Die Erderwärmung erhitzt die Phantasie der Forscher

Von Bernhard Huber

Die Welt gönnt den Grönländern aber auch gar nichts. Da können sie sich dank des Klimawandels endlich Hoffnungen machen, an ihre Bodenschätze zu kommen, und schon beratschlagen Wissenschaftler auf einem Kolloquium in Kiel, wie man die Sonne daran hindern könnte, ihren natürlichen Beitrag zur Erderwärmung zu leisten.

Als wären sie bei Superman in die Lehre gegangen, schwebt einigen von ihnen vor, die Erde in eine Art kosmischen Kühlschrank zu stecken. Sie meinen, man könnte die Atmosphäre mit Partikeln anreichern, um die Sonneneinstrahlung zu dämpfen. Als meteorologischer Laie denkt man natürlich sofort weiter: Braucht man dazu nicht einen gigantischen Thermostat, mit dem die Temperatur in diesem gigantischen Küchengerät zu regeln wäre? Sonst würde sich das Grönlandeis doch womöglich, anstatt zu schmelzen, über die ganze Erde ausbreiten, obwohl das im Sinne Karl Valentins wäre, der einst den lieben Gott in einem misanthropischen Anfall darum gebeten hatte, er möge die Menschheit erfrieren lassen. Welche Partikel ihre dimmende Wirkung entfalten sollen, ist ebenfalls noch zu klären.

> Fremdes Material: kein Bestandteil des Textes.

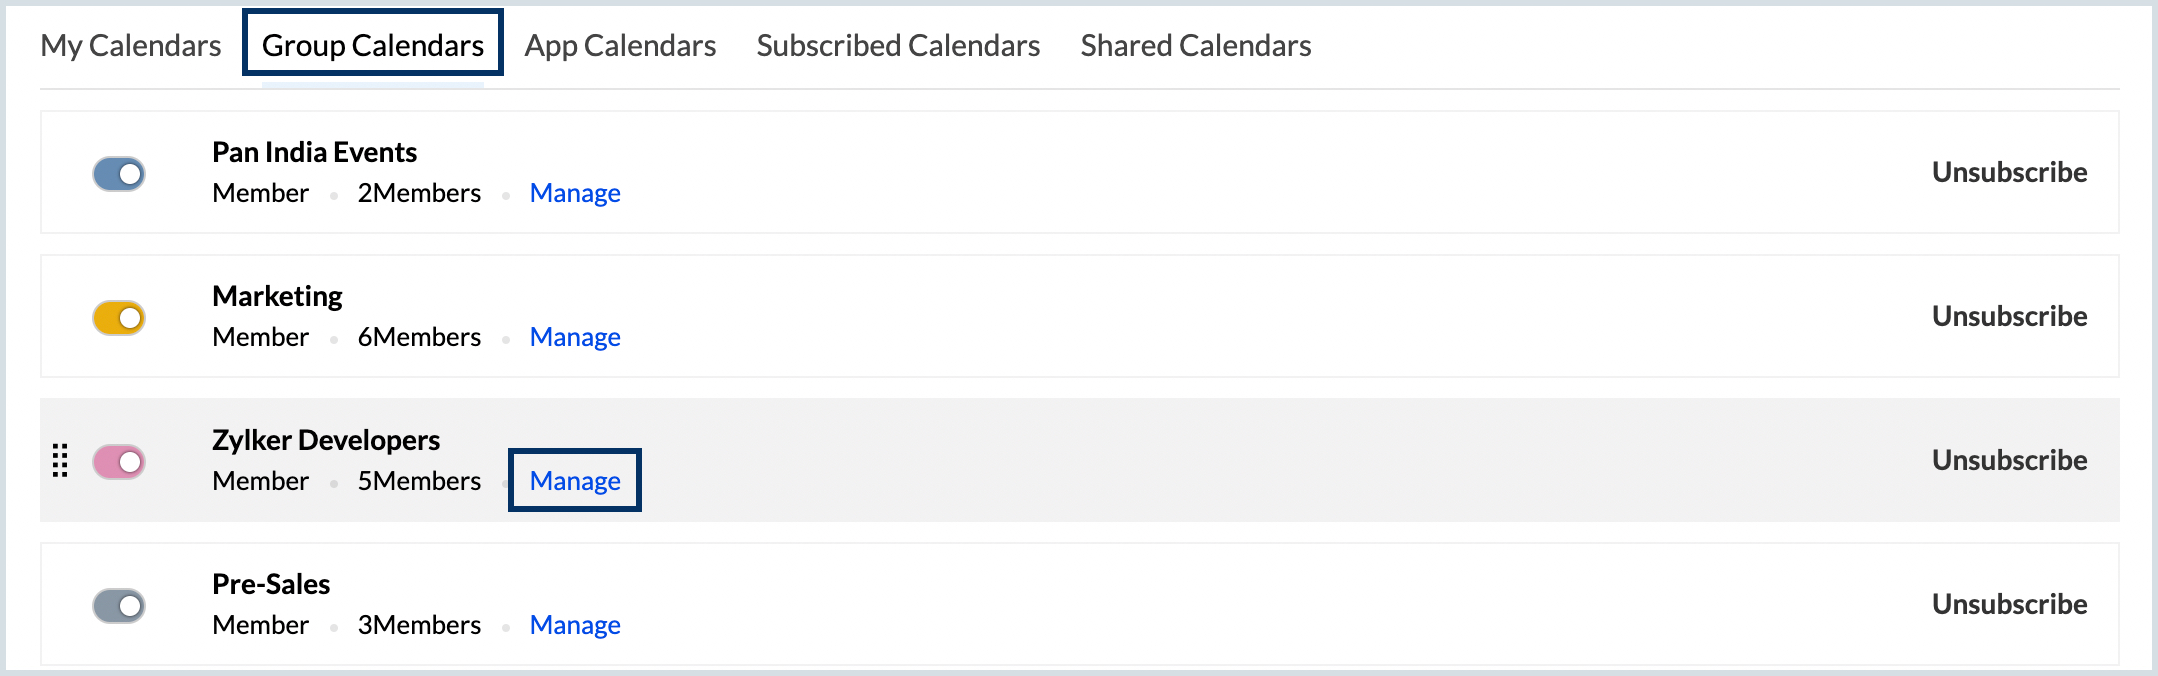This screenshot has height=676, width=2158.
Task: Unsubscribe from the Pre-Sales calendar
Action: [x=2009, y=604]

Der Laie denkt auch hier sofort weiter, und zwar an gecrushtes Eis, wie es bei der Zubereitung von Cocktails zum Einsatz kommt. Die Grönländer würden dafür sicher zu günstigen Konditionen von ihrem Überfluss abgeben, zumal sie ihren Bodenschätzen dadurch immerhin näher kämen.

So monströs, um nicht zu sagen größenwahnsinnig diese Idee auch sein mag, es wäre wohl eine Beleidigung der Intelligenz des Homo sapiens, der wir immerhin das Rad verdanken, eine vergleichsweise einfache Lösung anzustreben: den Fuß vom Gaspedal nehmen, einen Gang runterschalten und das Leben etwas weniger hitzig angehen. Sogar der Laie sieht, wohin das führen würde: zum Grönlandeis.